The View from the Religious Middle

How can we oppose injustice without acting like the sky is falling?

Her.meneutics March 25, 2014
Nathan Hoskins / DVIDSHUB

Outside the University Union Building at the University of North Texas, a small stone marked one of six "free speech areas" on campus. In the early 2000s, when I was a student there, these designated areas were used mostly by Christians to proclaim hellfire and damnation upon "whoremongers, atheists, homosexuals, and church gossips," among many others. As an agnostic at the time, I marveled at how ineffectively they used the precious little real estate they had to talk about their faith.

Though policies have since changed at UNT, more Christians today tend feel like those students did: that our place in the cultural conversation is shrinking, and we need to shout louder to have our voices heard. A report by Lifeway Research found full 70 percent of pastors (and just over half of the general public) believe that religious liberty is declining in America, and 59 percent believe that Christians are losing the culture wars.

Lifeway Research president Ed Stetzer attributes this unease to "shifts in American culture and church practice" as well as a decline in the number of American Protestants. In the 1960s, Christians made up two-thirds of the population, but today, they make up less than half.

Since Lifeway's research only measured perceptions, it doesn't tell us if Christians really are losing their religious liberty and if so, to what extent. But it isn't hard to get a good read of the situation from the headlines: the contraceptive mandate in the Affordable Care Act (being argued in the Supreme Court this week); the veto of controversial SB1062, which would allow Arizona businesses to refuse services to gay weddings; the rights of businesses to terminate individuals based on their views on homosexuality. The right to sexual freedom has consistently trumped the rights of religious groups.

It's the latest incarnation of a very old story. John the Baptist lost his head for challenging Herod's marriage to Herodias, the wife of his brother. Church tradition tells us that the Apostle Peter was crucified for teaching sexual purity to the prefect Agrippa's concubines. The Mayflower launched for the New World because King Henry VIII wanted a divorce.

The Religious Right interprets these dilemmas and judicial decisions as catastrophic losses in the fight for religious liberty, losses that will usher us down a slippery slope to religious persecution. The left celebrates them as victories, advances in the fight for civil rights and social justice reform.

But from where I stand, in the religious middle, the full import of these events is not yet clear. For who has the prescience to know the events upon which the world will turn? Situations we thought would be momentous turned out to be ordinary; Y2K came and went with barely a ripple. Events we thought were ordinary turned out to be momentous; Martin Luther, nor anyone else in his day, anticipated that his 95 theses would split the world in half.

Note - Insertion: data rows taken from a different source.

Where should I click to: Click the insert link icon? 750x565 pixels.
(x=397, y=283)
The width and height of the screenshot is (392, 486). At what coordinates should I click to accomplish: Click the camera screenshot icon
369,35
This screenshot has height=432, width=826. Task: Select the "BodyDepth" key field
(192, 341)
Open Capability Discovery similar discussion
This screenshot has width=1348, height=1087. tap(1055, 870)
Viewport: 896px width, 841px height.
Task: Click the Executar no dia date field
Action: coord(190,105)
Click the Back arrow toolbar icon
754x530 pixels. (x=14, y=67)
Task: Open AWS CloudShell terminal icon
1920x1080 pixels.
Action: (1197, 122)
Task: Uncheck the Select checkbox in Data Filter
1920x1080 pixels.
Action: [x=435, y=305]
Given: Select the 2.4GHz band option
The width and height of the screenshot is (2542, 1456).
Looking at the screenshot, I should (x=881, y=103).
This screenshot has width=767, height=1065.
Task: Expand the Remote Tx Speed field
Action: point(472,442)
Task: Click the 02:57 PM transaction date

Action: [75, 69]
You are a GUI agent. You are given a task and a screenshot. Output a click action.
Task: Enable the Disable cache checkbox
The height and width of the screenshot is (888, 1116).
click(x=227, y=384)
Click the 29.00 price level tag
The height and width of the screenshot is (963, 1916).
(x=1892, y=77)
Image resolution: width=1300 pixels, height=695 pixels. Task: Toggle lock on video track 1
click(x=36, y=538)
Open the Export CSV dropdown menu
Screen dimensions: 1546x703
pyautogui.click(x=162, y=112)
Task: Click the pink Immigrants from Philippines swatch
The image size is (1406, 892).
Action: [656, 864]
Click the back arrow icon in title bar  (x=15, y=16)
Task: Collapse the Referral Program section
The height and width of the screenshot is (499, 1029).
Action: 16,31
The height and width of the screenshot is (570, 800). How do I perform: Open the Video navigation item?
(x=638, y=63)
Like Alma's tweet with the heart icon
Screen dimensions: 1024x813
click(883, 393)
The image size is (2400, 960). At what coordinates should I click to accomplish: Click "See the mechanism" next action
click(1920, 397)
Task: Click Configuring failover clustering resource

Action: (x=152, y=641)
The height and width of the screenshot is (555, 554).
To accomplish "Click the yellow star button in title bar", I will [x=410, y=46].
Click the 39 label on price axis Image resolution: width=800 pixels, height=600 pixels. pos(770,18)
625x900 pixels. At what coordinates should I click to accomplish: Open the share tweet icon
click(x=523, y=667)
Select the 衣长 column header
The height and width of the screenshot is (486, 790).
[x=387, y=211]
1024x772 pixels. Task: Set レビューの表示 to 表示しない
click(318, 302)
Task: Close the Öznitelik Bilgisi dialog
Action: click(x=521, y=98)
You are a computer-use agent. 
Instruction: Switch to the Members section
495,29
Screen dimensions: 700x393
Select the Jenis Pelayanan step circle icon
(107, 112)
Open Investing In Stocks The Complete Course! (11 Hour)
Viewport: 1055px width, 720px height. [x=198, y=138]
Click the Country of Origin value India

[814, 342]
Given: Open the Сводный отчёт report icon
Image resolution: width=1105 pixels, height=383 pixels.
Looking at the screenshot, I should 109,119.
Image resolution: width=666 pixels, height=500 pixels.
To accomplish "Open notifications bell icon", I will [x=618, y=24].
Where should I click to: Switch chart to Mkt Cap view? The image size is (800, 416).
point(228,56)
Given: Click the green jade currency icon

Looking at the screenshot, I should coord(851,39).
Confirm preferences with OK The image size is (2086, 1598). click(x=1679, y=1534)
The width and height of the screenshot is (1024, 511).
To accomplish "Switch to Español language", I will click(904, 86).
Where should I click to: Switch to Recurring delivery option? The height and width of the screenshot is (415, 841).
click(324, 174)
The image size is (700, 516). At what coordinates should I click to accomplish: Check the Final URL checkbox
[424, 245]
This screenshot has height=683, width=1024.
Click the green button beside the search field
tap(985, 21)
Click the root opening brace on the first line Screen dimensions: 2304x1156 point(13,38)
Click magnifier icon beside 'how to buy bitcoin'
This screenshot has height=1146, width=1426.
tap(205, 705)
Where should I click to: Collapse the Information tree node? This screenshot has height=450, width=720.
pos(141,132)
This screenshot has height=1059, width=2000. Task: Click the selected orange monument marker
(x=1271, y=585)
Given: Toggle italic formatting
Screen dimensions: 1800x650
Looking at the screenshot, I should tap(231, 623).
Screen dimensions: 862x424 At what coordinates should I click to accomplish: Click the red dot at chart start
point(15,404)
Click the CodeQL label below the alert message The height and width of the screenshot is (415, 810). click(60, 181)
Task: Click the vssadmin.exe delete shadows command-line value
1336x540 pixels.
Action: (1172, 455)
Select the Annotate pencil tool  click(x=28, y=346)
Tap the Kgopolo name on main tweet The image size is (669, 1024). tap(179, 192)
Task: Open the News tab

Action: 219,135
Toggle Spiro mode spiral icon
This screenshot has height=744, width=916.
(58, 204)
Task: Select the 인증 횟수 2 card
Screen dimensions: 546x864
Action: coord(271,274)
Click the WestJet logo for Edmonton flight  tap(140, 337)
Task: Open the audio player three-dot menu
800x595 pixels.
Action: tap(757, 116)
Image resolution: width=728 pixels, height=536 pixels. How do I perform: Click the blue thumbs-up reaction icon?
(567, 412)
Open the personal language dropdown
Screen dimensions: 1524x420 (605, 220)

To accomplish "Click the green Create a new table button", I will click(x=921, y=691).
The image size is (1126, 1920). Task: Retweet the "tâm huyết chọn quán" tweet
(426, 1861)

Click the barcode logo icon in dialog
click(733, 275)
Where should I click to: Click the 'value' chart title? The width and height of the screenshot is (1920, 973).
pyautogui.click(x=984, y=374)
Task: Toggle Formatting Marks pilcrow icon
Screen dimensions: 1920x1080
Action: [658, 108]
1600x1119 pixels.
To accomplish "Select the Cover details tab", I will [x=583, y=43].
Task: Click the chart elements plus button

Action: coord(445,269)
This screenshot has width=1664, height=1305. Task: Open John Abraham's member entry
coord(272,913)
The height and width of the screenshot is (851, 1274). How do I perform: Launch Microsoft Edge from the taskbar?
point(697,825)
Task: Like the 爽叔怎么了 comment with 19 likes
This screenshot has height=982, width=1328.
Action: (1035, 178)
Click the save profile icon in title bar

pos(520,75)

On one hand, these judicial losses are indeed losses for people of faith. Marc Stern, the general counsel for the American Jewish Congress suggests that if the early cases are any indication, pastoral sermons against same-sex marriages will be the only religious activity protected by the law. If the Green family, owners of Hobby Lobby, lose their challenge against the contraceptive mandate, Christian business owners will be obligated to comply with a mandate they believe interferes with their right to practice their religion.

And from there, what then? History has shown us the folly in complacently dismissing small wrongs, small injustices as temporary aberrations in an otherwise just society. It is not a great leap of logic to imagine how other offensive tenets of the Christian faith could be targeted. Wherever you stand on the religious spectrum, the biblical truth is that the scandal of particularity makes the Christian faith offensive. That's inescapable. It is not alarmist to imagine how these offenses could be whittled away, little by little.

And yet, it is probably safe to surmise that the proverbial sky is not falling for Christians. We're not likely to be forced underground or executed for our religious beliefs tomorrow. Though the religious right bemoans (and the secular left celebrates) the "death of religion," no government, no legislation can stop the work of God in the world. God cannot be shut out. We are not given all points of the plot, but we know how the story ends. Our part is to be faithful in whatever sort of times we find ourselves in—in times of religious liberty and in times of religious persecution.

Christianity's influence on culture is waning—not only legislatively, but also in the media and the arts—so much that we're surprised to learn of a Christian in Hollywood, in Washington D.C., or at the New York Times. Our real estate in Western culture is shrinking, and it is incumbent upon us to steward that space wisely.

We should not underestimate the power of a quiet, gentle resistance and being stalwart models of truth as we know it. This agnostic was finally won over, not by the hellfire preachers at my university or by laws restricting my life choices, but by the love and support of a single Christian whose life compelled me towards Christ. God broke in to my life—and nothing could shut him out.